----- Extrait de page

Trois hommes observent trois jeunes filles du haut de leur perchoir, un grand monticule de draps blancs au centre de la scène, représentant tour à tour le bord du bassin et le plongeoir. Les faits et gestes de Claudie, Olive et Cora sont suivis par Gabriel, leur entraîneur de natation synchronisée, Bouli et Roméo, deux concierges aux relents d’alcool et de javel. Bouli, incarné par un glaçant Fred Jacot-Guillarmod, se fend de commentaires à propos du corps attirant des jeunes filles devant lui, mettant au jour tous ses fantasmes et invitant Roméo à partager les siens.
Dans le genre drame pour adolescents, exprimée dans une langue aux accents vieillots (mais charmants), La Largeur du Bassin est une pièce s’interrogeant sur le passage à l’âge adulte des jeunes filles mais surtout sur leur rapport et celui d’autrui à leur corps. Claudie, star de l’équipe de natation synchronisée, plutôt que d’en avoir peur, s’est approprié ces regards en cédant à leur pouvoir, n’hésitant pas à faire un tour dans le « local des lignes » avec un admirateur de temps en temps. Cora ne vit que pour l’équipe et le championnat : ses figures sont excellentes, sa relation avec les autres membres un peu moins. Olive, petite sœur de Claudie et perpétuellement comparée à elle, se débat pour prouver au monde qu’elle n’est plus une petite fille. Ces tensions prennent vie dans le bouillonnement fougueux de l’adolescence, période charnière où l’image de soi et de son corps est au centre des préoccupations. Les nageuses sont incarnées par des comédiennes plus âgées, rendant la frontière entre adolescence et âge adulte encore plus floue.

----------

■ **À faire**:
(1) Modifiez le passage de l'extrait sur La Largeur du Bassin allant de « Trois hommes observent » jusqu'à « partager les siens. » inclus, en remplaçant « entraîneur » par « coach ».
(2) Répondez à ces questions sur l'extrait sur La Largeur du Bassin :
(a) Qui est l'entraîneur de natation synchronisée des trois jeunes filles ?
(b) Quel comédien incarne Bouli ?
(c) De qui Olive est-elle la petite sœur ?
Les enregistrements proviennent d'une autre source.

----- Jeu de données

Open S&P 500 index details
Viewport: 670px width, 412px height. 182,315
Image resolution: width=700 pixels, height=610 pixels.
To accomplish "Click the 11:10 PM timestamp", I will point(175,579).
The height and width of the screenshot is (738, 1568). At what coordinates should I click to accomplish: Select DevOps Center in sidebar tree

----------
----- Jeu de données

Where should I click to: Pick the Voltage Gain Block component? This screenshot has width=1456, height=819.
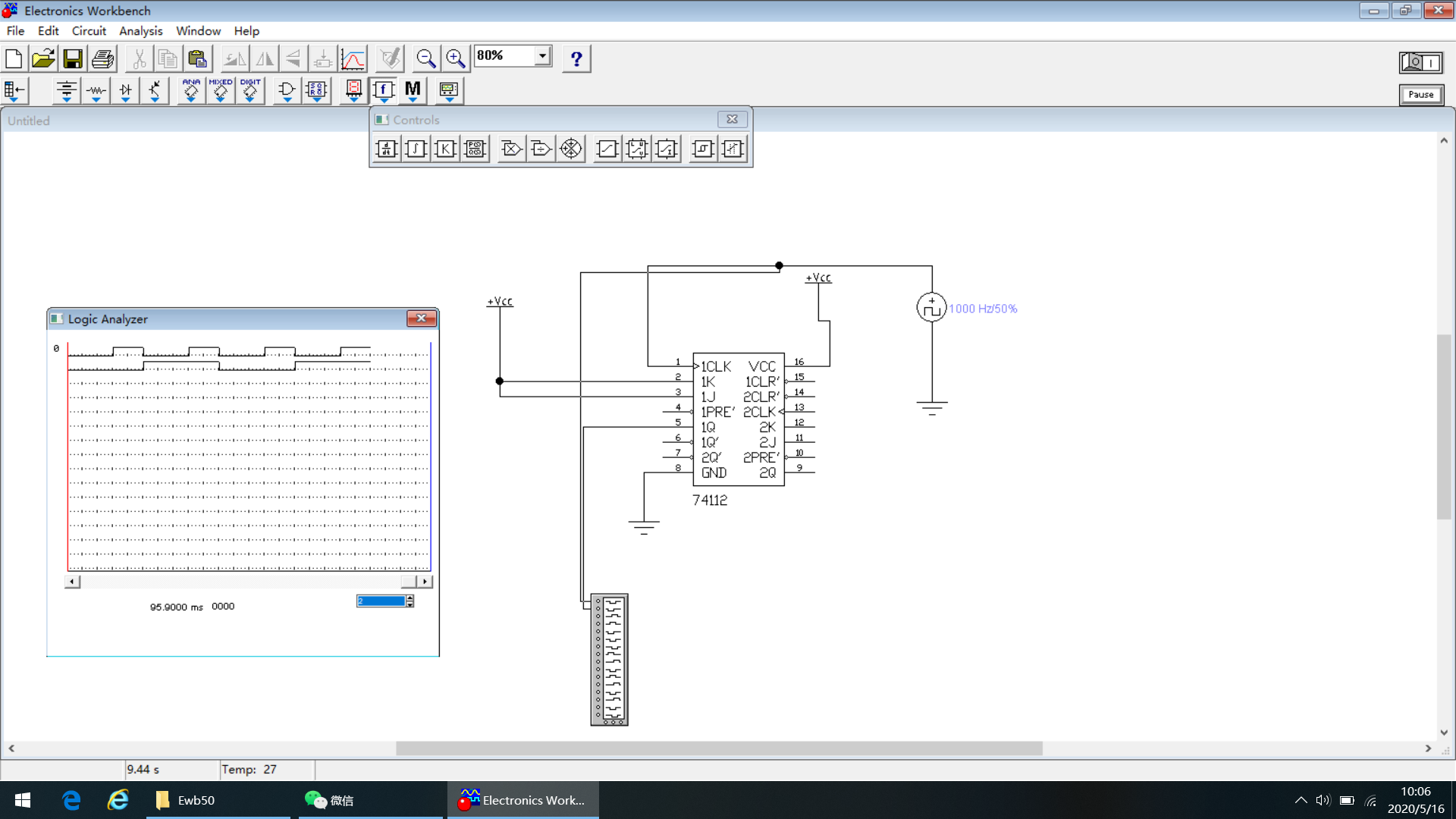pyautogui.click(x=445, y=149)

----------
----- Jeu de données

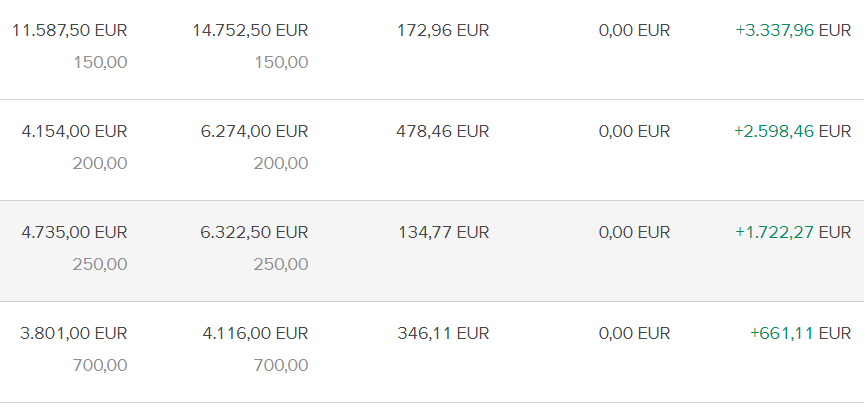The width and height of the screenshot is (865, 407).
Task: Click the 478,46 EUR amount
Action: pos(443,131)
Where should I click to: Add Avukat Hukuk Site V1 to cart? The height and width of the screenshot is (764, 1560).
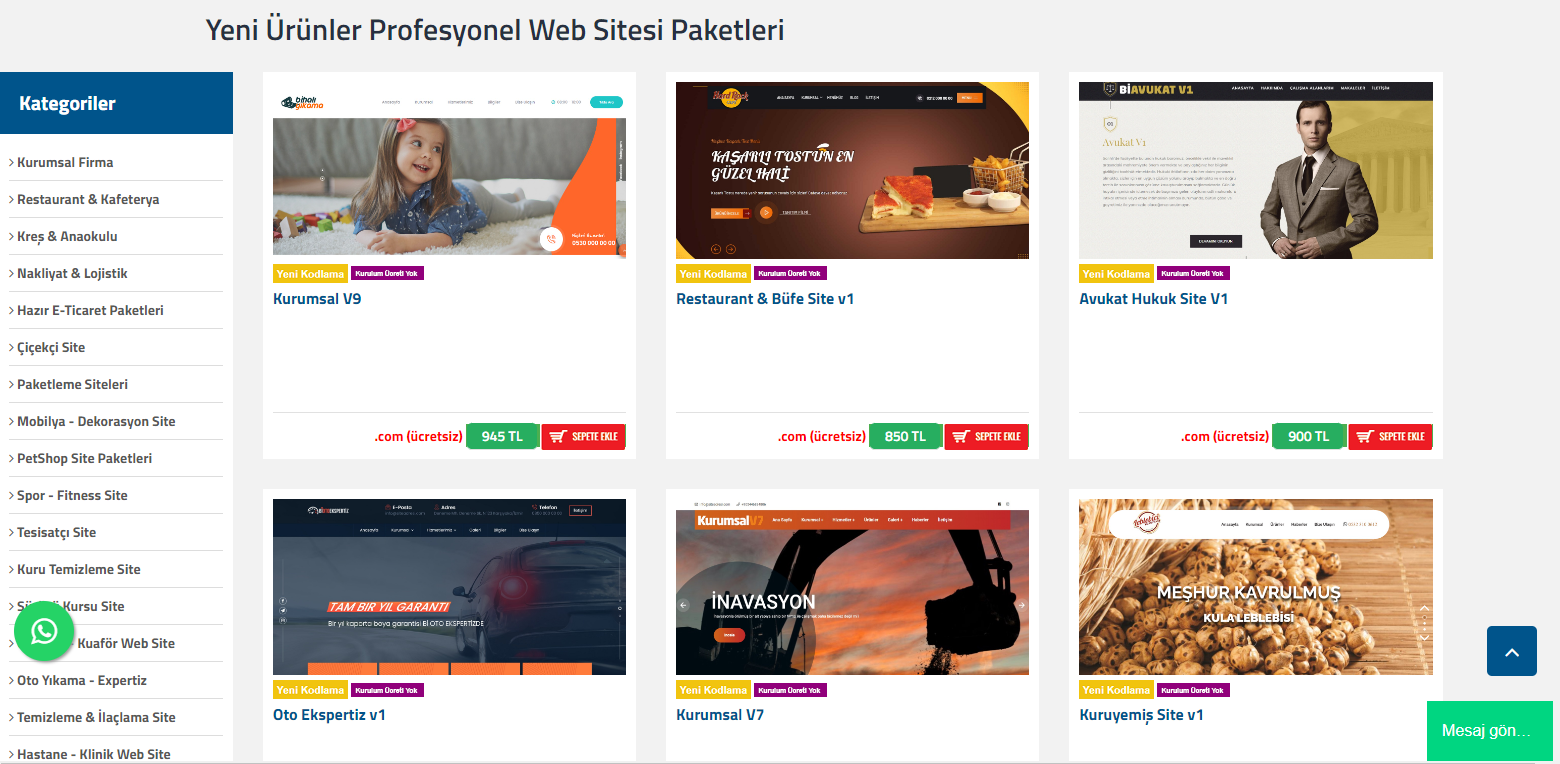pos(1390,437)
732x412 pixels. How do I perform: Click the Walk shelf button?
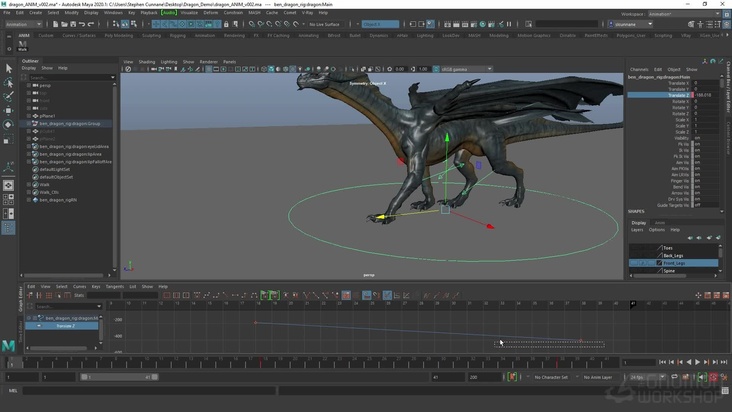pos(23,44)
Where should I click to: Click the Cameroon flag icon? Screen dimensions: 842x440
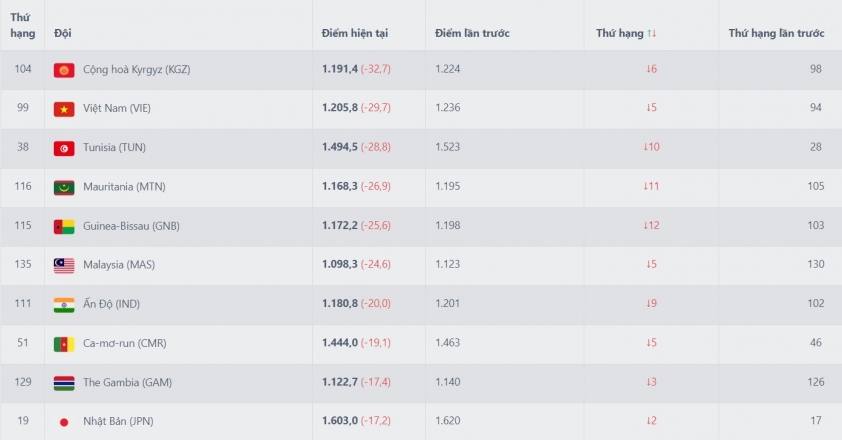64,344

----------

■ **Corrigé**:
(1)
Trois hommes observent trois jeunes filles du haut de leur perchoir, un grand monticule de draps blancs au centre de la scène, représentant tour à tour le bord du bassin et le plongeoir. Les faits et gestes de Claudie, Olive et Cora sont suivis par Gabriel, leur coach de natation synchronisée, Bouli et Roméo, deux concierges aux relents d’alcool et de javel. Bouli, incarné par un glaçant Fred Jacot-Guillarmod, se fend de commentaires à propos du corps attirant des jeunes filles devant lui, mettant au jour tous ses fantasmes et invitant Roméo à partager les siens.

(2)
(a) Gabriel
(b) Fred Jacot-Guillarmod
(c) De Claudie